Stored items

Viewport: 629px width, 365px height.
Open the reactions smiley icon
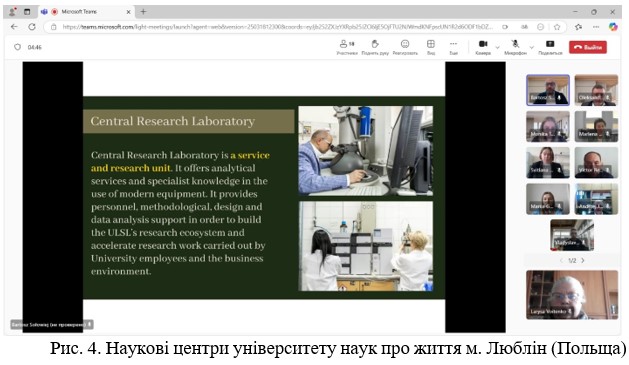[x=405, y=44]
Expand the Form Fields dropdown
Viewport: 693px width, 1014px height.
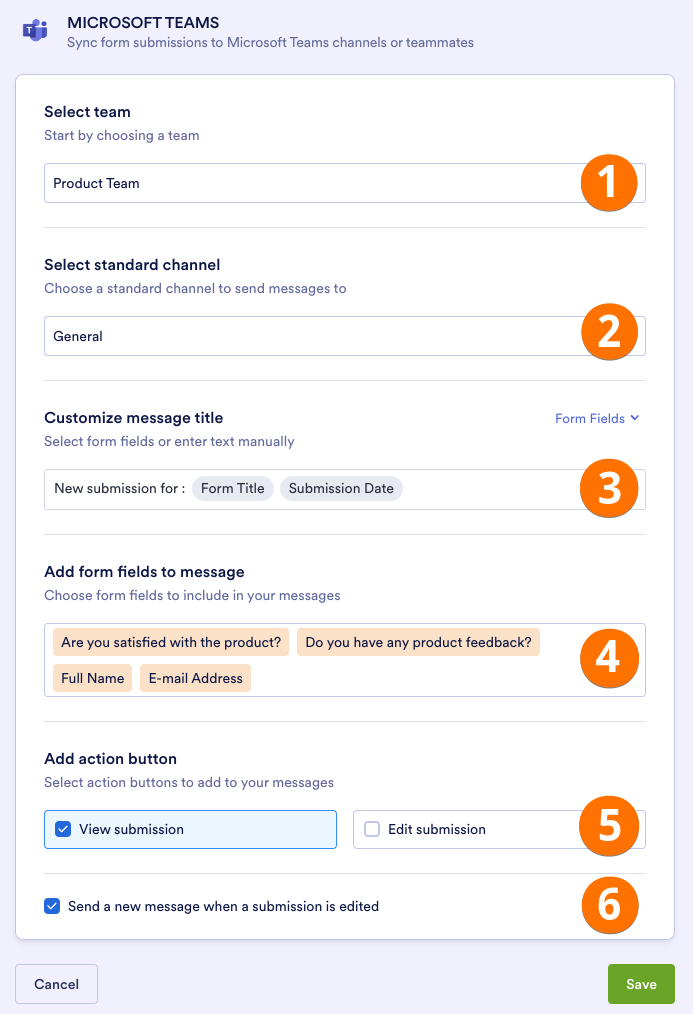[x=597, y=419]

» What to do:
Give back the entries verbatim but drop every picture.

» Written response:
Viewport: 629px width, 365px height.
Open the reactions smiley icon
[x=405, y=44]
Expand the Form Fields dropdown
Viewport: 693px width, 1014px height.
[x=597, y=419]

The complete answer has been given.